Early life and career
Basil Davey was educated at Blundell's School in Tiverton, RMA in Woolwich and at Jesus College, Cambridge.

He was commissioned Second Lieutenant into the Royal Engineers on 26 August 1916 and saw active service with 1 Field Squadron during the First World War, where he was Mentioned in Dispatches.  He was promoted Lieutenant on 26 February 1918. After the war, in around 1920, he was posted to India with the 2nd Queen Victoria's Own Sappers and Miners. He was promoted captain on 24 September 1926.

In 1928, Captain Davey was posted to Catterick as Assistant Chief Royal Engineer (Asst-CRE). In October 1930 he was posted as an Instructor (Engineering) to the Royal Military College of Canada, in Ontario, until July 1934.  On return from Canada, Davey was posted to Chatham to take command of a Squadron Training Battalion, Chatham.  He was promoted to major on 16 July 1936 and qualified as an Interpreter (1st Class) and was posted to Rome.  In 1938, he returned to Catterick.

Second World War
At the start of the Second World War Davey was appointed Chief Royal Engineer of 6 Armoured Division and saw service in Algeria and Tunisia. He was promoted to substantive lieutenant colonel on 1 August 1942 and as acting-Brigadier was engaged on planning as Chief Engineer XXX Corps for the Allied Invasion of Sicily, under  Lt Gen Sir Oliver Leese, for which he was appointed a Commander of the Order of the British Empire on 23 March 1944 (the citation for which is available in The National Archive at Kew).

XXX Corps was subsequently called home to take part in the Normandy landings and Davey remained the Corps' Chief Engineer through Operation Overlord, the crossing of the Seine and Operation Market Garden.
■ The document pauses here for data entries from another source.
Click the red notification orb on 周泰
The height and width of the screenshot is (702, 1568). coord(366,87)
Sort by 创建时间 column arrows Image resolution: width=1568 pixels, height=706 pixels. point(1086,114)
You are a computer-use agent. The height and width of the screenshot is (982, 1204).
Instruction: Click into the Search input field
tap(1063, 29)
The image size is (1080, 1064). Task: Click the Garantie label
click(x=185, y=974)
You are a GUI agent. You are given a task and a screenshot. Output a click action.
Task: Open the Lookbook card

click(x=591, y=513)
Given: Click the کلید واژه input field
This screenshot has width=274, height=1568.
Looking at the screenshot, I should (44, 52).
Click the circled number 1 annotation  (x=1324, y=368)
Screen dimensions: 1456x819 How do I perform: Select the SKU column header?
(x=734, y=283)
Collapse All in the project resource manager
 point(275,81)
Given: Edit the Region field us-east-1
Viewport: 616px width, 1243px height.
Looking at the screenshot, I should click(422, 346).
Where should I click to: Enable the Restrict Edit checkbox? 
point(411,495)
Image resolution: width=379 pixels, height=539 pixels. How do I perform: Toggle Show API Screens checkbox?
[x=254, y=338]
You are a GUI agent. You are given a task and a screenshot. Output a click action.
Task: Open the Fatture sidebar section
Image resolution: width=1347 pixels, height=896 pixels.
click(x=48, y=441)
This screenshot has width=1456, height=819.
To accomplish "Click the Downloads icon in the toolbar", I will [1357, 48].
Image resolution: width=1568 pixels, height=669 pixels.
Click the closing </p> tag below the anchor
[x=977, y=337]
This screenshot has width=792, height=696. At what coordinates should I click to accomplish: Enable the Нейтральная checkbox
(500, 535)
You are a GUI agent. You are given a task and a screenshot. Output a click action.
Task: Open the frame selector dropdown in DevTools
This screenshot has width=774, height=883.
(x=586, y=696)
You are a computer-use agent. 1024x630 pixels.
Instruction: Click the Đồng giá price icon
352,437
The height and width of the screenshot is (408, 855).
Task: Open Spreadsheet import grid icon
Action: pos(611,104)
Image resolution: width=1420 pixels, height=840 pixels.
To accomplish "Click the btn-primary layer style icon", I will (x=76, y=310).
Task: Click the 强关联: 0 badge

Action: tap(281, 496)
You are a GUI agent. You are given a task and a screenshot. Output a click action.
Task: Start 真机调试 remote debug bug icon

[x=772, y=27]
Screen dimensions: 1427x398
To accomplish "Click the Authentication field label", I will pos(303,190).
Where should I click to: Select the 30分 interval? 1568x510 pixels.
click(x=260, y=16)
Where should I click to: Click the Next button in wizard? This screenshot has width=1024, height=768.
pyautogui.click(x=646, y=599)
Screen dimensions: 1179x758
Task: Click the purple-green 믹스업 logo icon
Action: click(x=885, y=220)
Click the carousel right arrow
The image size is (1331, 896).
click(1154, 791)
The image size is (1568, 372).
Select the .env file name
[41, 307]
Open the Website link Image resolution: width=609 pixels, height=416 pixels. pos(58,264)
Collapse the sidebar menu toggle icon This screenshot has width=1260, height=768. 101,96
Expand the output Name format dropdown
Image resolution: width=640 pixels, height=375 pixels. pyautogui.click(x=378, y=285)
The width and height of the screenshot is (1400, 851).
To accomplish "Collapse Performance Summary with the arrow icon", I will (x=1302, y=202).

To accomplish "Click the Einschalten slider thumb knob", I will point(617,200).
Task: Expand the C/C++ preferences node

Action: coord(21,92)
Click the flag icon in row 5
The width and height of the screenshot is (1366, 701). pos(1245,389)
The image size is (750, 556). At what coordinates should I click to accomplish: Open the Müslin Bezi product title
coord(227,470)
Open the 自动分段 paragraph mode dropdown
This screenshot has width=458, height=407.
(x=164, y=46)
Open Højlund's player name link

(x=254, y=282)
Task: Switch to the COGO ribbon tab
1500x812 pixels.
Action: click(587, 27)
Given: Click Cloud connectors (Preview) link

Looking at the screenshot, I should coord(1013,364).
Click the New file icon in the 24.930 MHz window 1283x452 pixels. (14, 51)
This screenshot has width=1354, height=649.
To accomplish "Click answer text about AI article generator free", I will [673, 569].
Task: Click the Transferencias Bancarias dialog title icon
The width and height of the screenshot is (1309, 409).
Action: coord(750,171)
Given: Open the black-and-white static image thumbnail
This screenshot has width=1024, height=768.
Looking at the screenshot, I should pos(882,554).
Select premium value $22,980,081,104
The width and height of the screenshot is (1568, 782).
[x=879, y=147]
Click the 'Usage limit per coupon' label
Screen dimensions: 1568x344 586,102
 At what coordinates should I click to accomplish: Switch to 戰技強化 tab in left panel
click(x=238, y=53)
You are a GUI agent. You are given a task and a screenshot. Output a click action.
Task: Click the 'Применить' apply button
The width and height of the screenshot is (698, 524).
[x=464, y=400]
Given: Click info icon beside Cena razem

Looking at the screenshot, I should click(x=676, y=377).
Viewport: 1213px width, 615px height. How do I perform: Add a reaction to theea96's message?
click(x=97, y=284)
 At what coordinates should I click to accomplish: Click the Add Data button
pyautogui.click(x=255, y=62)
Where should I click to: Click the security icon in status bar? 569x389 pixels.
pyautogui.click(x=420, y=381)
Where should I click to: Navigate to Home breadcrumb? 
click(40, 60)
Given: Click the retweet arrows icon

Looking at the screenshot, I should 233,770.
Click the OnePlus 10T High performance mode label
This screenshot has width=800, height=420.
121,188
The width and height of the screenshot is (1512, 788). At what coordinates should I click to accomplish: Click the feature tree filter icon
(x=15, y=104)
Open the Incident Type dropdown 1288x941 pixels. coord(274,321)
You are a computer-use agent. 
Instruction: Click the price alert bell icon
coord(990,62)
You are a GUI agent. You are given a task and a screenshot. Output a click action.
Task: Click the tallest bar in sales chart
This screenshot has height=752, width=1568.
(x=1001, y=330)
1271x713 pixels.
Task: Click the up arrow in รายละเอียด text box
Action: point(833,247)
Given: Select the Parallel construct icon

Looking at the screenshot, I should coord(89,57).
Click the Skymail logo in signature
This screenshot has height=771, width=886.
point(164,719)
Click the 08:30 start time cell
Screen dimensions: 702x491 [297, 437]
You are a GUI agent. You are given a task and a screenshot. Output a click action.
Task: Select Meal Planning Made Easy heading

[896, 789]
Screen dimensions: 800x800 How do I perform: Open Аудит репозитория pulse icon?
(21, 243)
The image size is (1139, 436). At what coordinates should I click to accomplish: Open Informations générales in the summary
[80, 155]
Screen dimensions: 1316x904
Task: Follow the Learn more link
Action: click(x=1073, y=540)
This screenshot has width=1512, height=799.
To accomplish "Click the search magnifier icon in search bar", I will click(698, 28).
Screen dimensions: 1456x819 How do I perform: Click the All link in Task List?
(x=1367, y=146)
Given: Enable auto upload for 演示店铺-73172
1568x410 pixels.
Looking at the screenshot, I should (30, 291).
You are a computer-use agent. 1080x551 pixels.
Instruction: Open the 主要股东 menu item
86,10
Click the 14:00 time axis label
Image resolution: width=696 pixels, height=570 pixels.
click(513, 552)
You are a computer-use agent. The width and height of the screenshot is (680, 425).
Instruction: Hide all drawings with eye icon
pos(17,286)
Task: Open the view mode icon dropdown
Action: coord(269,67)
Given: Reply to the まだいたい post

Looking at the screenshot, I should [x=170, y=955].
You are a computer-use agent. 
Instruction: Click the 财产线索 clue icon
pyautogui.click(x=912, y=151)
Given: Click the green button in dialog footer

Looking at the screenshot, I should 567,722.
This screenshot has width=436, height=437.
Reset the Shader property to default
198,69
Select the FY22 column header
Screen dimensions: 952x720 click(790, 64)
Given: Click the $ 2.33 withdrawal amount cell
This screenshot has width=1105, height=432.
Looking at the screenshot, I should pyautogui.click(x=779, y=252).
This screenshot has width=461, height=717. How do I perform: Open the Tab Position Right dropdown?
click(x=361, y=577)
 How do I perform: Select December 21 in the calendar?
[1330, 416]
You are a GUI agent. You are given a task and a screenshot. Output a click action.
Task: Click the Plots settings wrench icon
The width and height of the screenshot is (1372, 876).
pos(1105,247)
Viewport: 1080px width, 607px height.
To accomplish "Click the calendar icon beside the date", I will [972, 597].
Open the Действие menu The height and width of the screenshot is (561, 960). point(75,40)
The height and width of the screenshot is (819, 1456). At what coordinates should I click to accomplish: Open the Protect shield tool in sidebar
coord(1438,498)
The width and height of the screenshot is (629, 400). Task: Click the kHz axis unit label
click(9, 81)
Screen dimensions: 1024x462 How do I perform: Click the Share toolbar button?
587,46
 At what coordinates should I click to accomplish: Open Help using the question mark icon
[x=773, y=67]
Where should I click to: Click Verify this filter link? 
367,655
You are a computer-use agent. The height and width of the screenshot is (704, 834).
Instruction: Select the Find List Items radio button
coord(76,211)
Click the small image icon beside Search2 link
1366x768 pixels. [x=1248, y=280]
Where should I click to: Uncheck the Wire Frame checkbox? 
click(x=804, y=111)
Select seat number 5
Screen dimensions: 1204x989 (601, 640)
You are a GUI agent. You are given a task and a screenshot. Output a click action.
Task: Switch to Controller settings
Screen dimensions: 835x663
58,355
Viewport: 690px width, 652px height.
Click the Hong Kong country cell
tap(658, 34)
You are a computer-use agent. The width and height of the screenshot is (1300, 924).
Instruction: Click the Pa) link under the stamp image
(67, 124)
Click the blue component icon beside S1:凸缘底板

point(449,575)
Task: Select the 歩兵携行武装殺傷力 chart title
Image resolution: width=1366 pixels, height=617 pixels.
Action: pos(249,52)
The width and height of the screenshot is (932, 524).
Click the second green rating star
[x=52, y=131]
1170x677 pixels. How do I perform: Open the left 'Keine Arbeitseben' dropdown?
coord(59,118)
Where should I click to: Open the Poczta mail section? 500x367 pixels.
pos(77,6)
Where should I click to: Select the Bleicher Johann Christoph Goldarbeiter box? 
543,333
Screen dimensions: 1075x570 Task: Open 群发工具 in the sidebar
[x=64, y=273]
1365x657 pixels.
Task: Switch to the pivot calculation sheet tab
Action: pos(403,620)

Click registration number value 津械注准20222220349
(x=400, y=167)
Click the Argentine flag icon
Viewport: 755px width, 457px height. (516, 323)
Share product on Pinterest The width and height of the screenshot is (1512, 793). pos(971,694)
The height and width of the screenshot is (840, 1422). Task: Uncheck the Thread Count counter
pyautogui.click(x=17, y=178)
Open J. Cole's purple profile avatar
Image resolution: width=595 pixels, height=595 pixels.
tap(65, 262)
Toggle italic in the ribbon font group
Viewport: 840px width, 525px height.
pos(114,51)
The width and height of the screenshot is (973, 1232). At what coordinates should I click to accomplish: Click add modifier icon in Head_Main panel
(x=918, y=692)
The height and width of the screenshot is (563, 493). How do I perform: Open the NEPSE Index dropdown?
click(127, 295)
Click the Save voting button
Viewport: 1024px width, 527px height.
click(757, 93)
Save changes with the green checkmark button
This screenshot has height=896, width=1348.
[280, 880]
He returned to England in November 1944.

In early 1945 he was posted to Italy as Chief Engineer 8th Army and in May 1945 he became the Chief Engineer of the British Force that advanced into Austria. He was promoted to colonel on 1 Aug 1945 and was awarded the US Legion of Merit (Commander) at Schloß Schönbrun on 1 September 1946.

Post war

Davey returned to England in 1947 and the following year was appointed Commandant of the Royal School of Military Engineering. Promoted to brigadier on 29 November 1949, he was appointed a Commander Order of the Bath on 1 June 1951. He became Commandant of the Royal Military College of Science on 1 August 1951 and was promoted to the substantive rank of major general on 14 May 1952.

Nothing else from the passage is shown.